» Instruction
Turn the text lines of the records below into a JSON list of strings, one string per line, leaving out blank lines. Leave the pictures out of the list.

--- BEGIN Records for processing ---

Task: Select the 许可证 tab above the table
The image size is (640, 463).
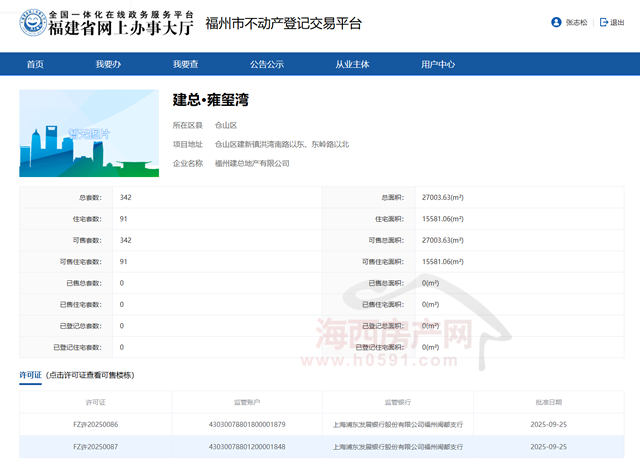Action: (x=30, y=375)
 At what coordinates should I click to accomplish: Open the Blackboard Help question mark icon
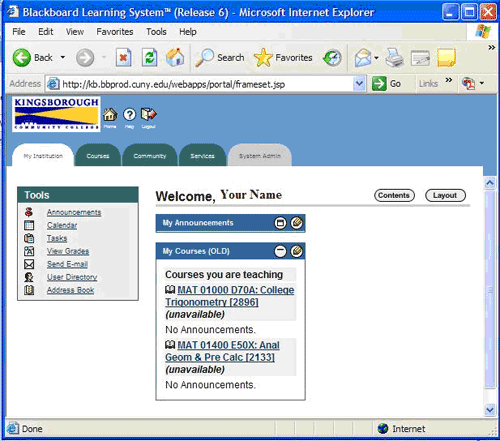pos(129,115)
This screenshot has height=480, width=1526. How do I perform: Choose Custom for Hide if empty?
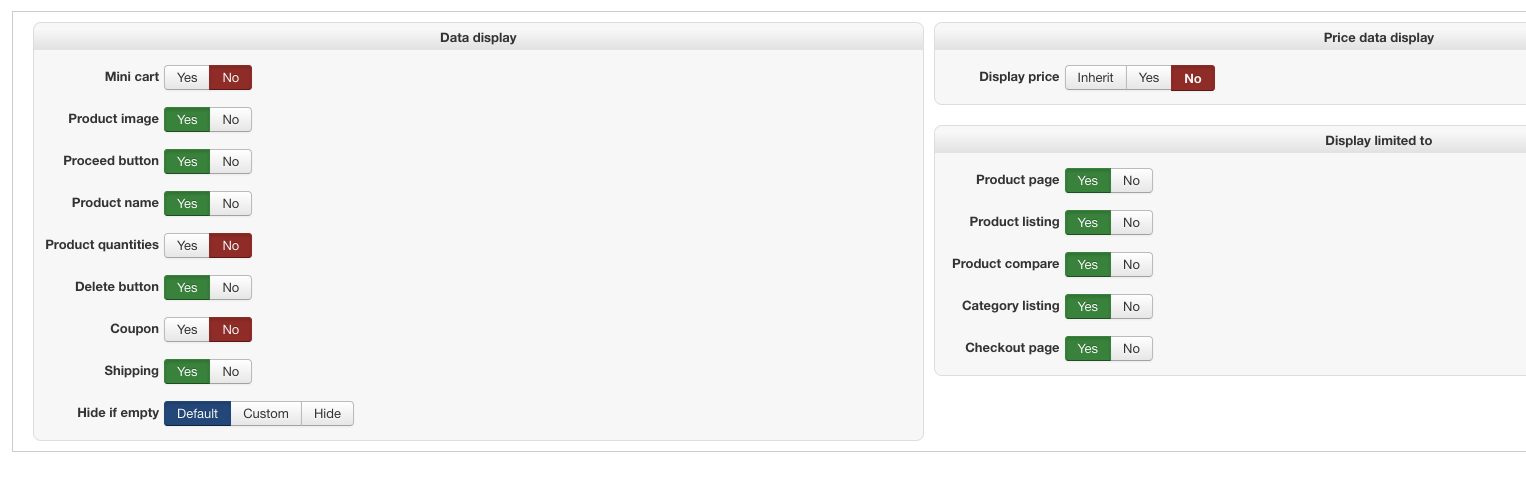tap(266, 414)
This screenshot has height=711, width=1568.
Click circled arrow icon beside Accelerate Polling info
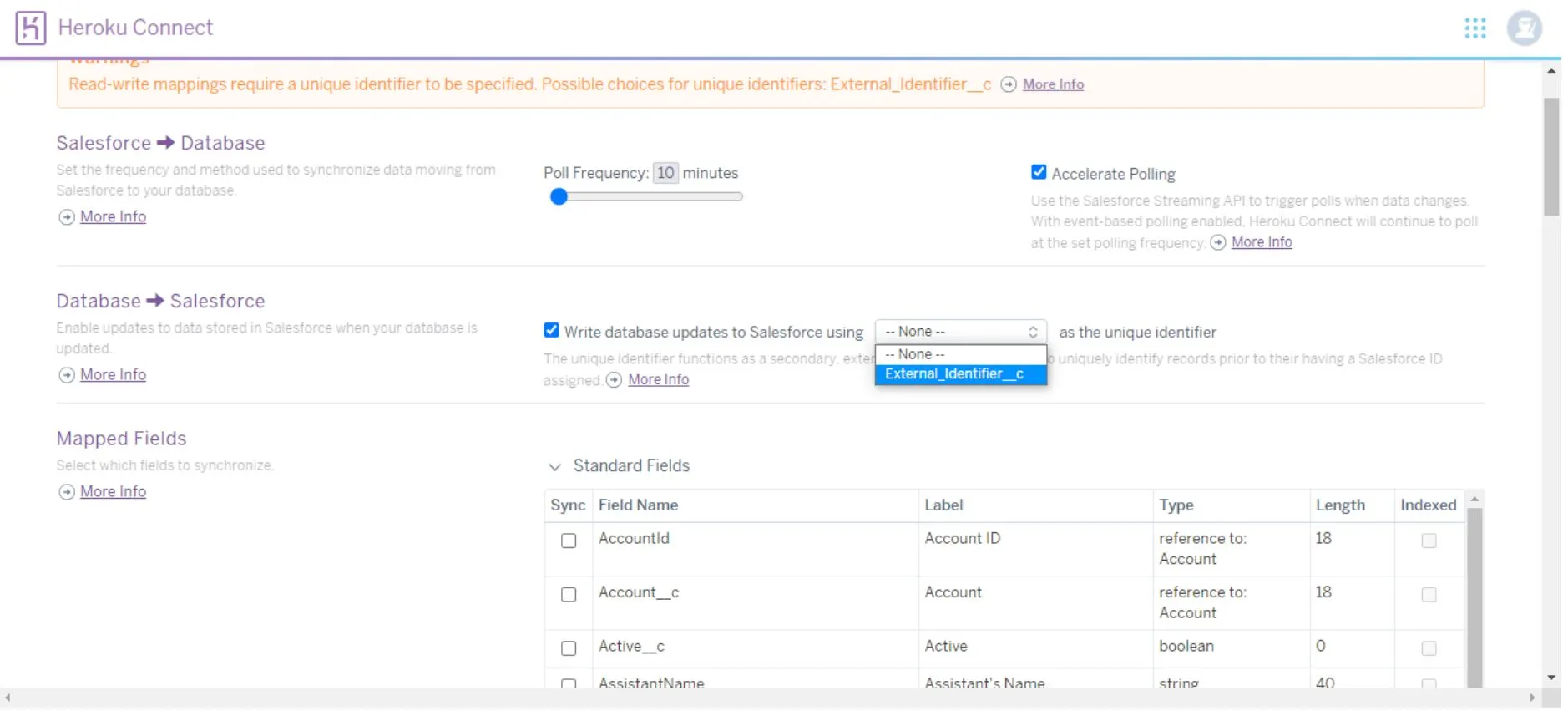pyautogui.click(x=1217, y=242)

--- END Records for processing ---

» Full output
[
  "Task: Select the 许可证 tab above the table",
  "The image size is (640, 463).",
  "Action: (x=30, y=375)",
  " At what coordinates should I click to accomplish: Open the Blackboard Help question mark icon",
  "pos(129,115)",
  "This screenshot has height=480, width=1526. How do I perform: Choose Custom for Hide if empty?",
  "tap(266, 414)",
  "This screenshot has height=711, width=1568.",
  "Click circled arrow icon beside Accelerate Polling info",
  "pyautogui.click(x=1217, y=242)"
]